The algorithm starts with an initial guess of what the answer might be. Let’s choose a value far from the actual answer to demonstrate the power of the algorithm. The initial guess is:

average = 100

Now, we will iterate through the numbers one by one and see how far off we are. The first number is 8, and we are off by 100–8 = 92. Alternatively, in formula form:

error = average — number

We can correct the result by subtracting the error from the original value.

So, 100–92 = 8.

However, 8 is not the answer but a part of a series of numbers that together form the average. Let’s correct only a fraction of the error. For example,

100–0.1 * 92 = 90.8.

Here, we call 0.1 the learning rate (lr), and it is a number between 0 and 1. In formula form, we now have the following:

new_average = average — error * lr

We refer to this formula as the update rule. Essentially, it updates the average we are trying to calculate. We repeat these steps, moving on to the next number in the sequence, which is 5. We calculate the error again:

90.8–5 = 85.8

We again use a fraction of the error to correct it:

90.8–0.1 * 85.8 = 82.22

And we continue this process. Now, we encounter a small problem: at some point, we run out of our numbers. When we reach the last number, 3, we no longer have any ‘data’. But fear not, because we simply start over again with the number 8 and reuse the ‘data’. Going through the data once is called an epoch.

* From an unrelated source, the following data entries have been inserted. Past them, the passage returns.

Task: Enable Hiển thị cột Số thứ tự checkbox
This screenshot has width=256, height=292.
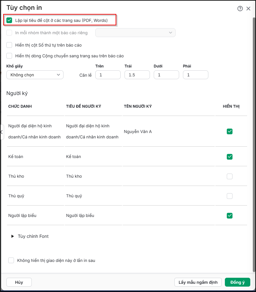Action: pyautogui.click(x=9, y=45)
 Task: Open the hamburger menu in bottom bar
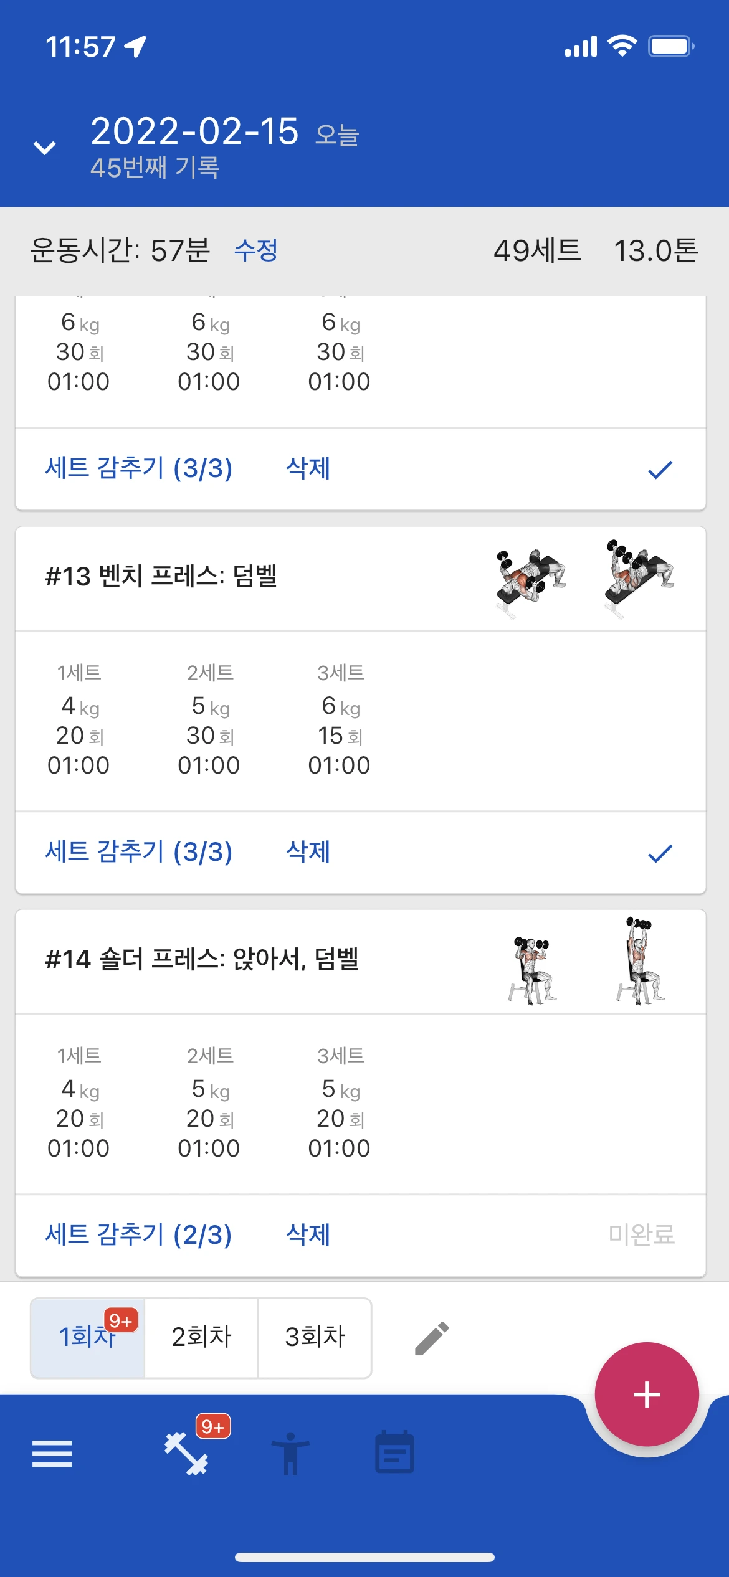[52, 1454]
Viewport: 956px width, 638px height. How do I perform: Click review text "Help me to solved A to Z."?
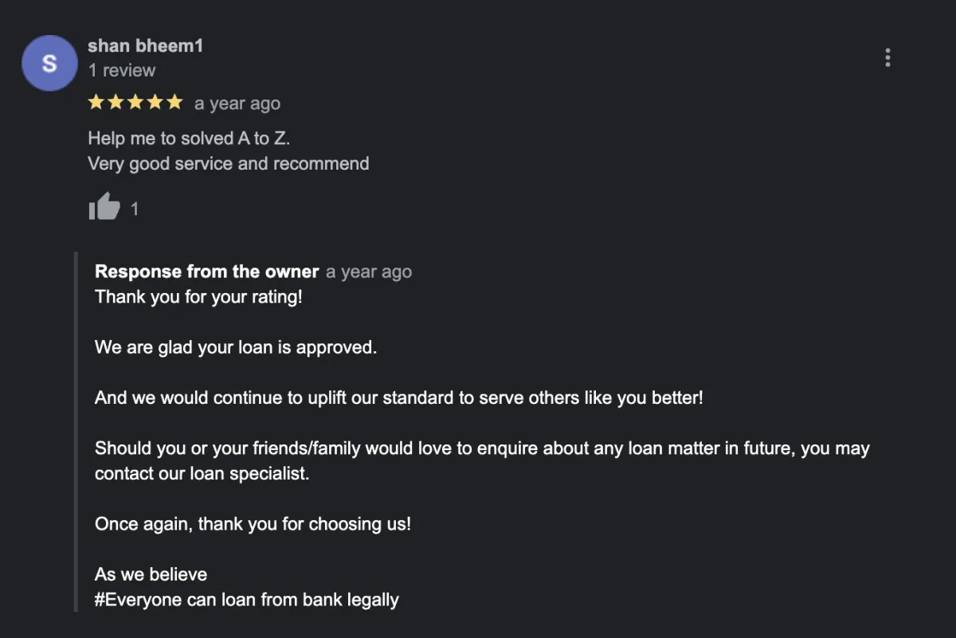(x=189, y=139)
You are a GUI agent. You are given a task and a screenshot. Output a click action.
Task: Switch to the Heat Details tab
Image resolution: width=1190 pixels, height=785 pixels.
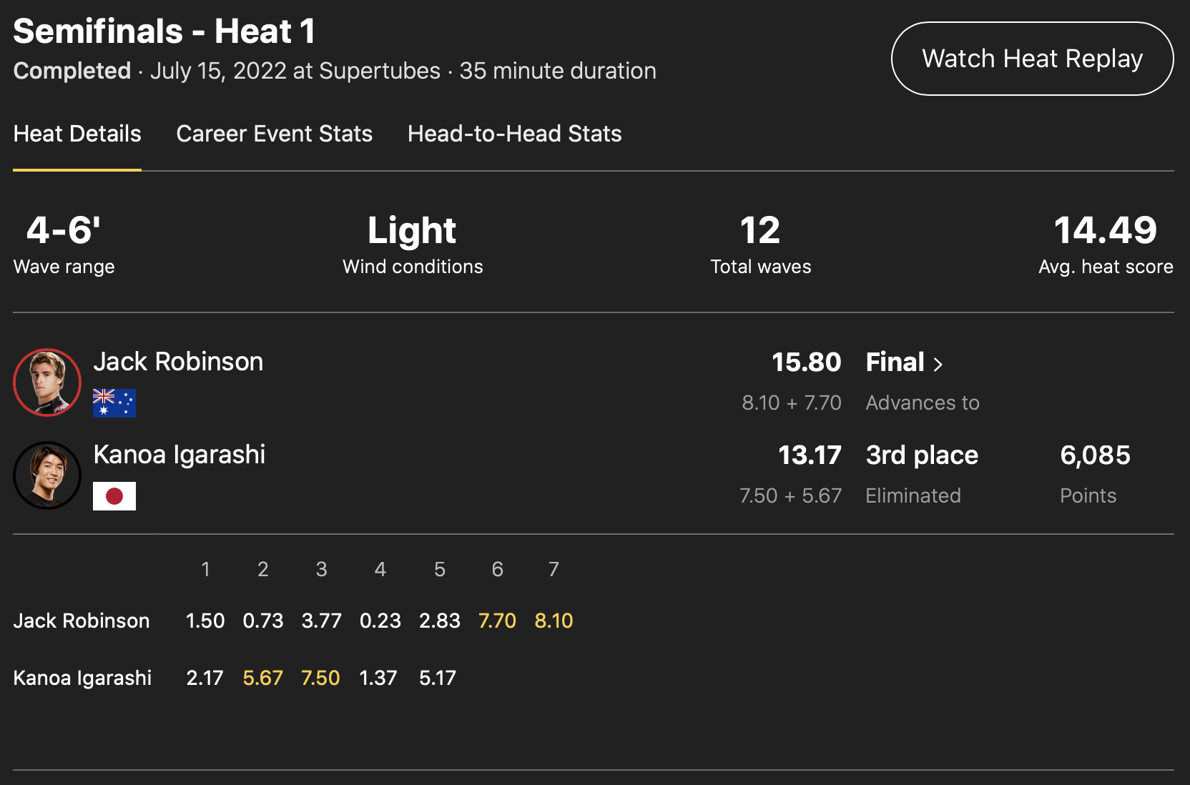(x=77, y=134)
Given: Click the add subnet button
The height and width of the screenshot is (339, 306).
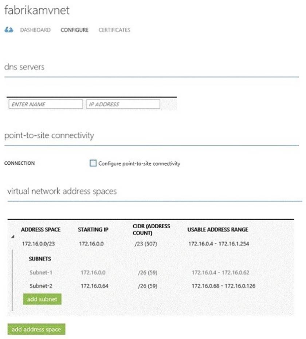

Congratulations!! You have already learned a significant portion of the backpropagation algorithm. The following elements have been discussed: initial guess (start value), error, learning rate (lr), and epoch. We can write this in Python code, as follows:

Exercise

Copy this code into your own notebook and check if it works. You probably have a few questions:

• How do I choose the learning rate (lr)?

• How do I choose the number of epochs?

• How do I choose the initial guess?

To answer these questions, you need to keep track of the learning process. Take a look at the following code and add the extra lines (trainresults):

With this, you can observe how the error decreases as you train for a longer period. The progression can look like this, for example:

When it comes to the learning rate, if you choose it too large, it won’t converge to the correct answer (average of 4.95). If you choose it too small, it will take an eternity to reach the answer.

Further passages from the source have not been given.